Die Anfragen sollen nicht die grundsätzlich richtige Einsicht F.s, dass es in Israel Totenbeschwörung gab, in Frage stellen. Sie zeigen nur, dass die Schlussfolgerungen in der Darstellung bisweilen sehr weitreichend sind ­ wobei sich F. der Hypothetik stets bewusst ist.

Im zweiten Hauptteil der Studie stehen »Tod und Jenseits im Alten Testament und in der jüdisch-hellenistischen Literatur« zur Debatte. F. untersucht im ersten Unterabschnitt zunächst die Todesbilder, die »Scheol«-Vorstellung und das Verhältnis JHWH ­ Tod (129­149). Insbesondere an den Bedeutungsnuancen von »Scheol« macht F. das Ineinanderfließen von »Bild« und »Wirklichkeit« im Erfahrungsraum des Einzelnen deutlich ­ hierzu passt die Beobachtung, dass sich die »Scheol«-Belege im Alten Testament ganz auf die personal-emotionale Ebene bei Individuen beschränken und dabei Be schreibungen der »Scheol« zurücktreten (so Ph. S. Johnston, Shades of Sheol, 2002, 70­73).

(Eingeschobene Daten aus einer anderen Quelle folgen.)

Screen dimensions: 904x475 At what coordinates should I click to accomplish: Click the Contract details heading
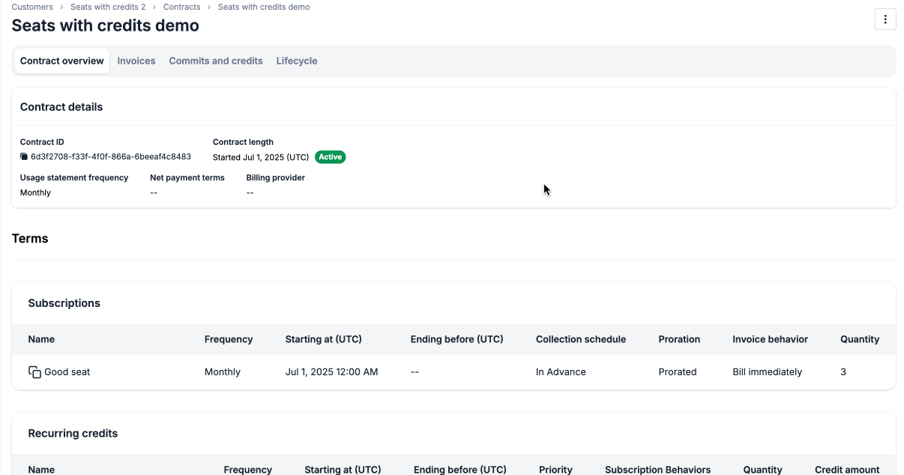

Mit dem Thema »Tod und Gerechtigkeit in der Weisheit« (150­176) werden bereits Grenzphänomene hin zu Überwindung des Todesgeschicks angesprochen. Ausgangspunkt ist der »Tun-Ergehen-Zusammenhang«, der ­ trotz B. Janowski (vgl. auch G. Freuling, WMANT 102, 1­30) ­ bei F. im Sinne des »klassischen« Verständnisses zur Darstellung kommt. Bleibt die Hiobdichtung angesichts der »Krise« des »Tun-Ergehen-Zusammenhangs« noch ganz im Diesseits verhaftet, deutet die Entrückungsterminologie der weisheitlich beeinflussten Psalmen 49 und 73 die Überwindung der Todesgrenze wenigstens an. Wobei hier Ps 73,24­26 mit der Vorstellung von der den Tod entmachtenden Gottesgemeinschaft eine deutlichere Sprache spreche als etwa Ps 49,16.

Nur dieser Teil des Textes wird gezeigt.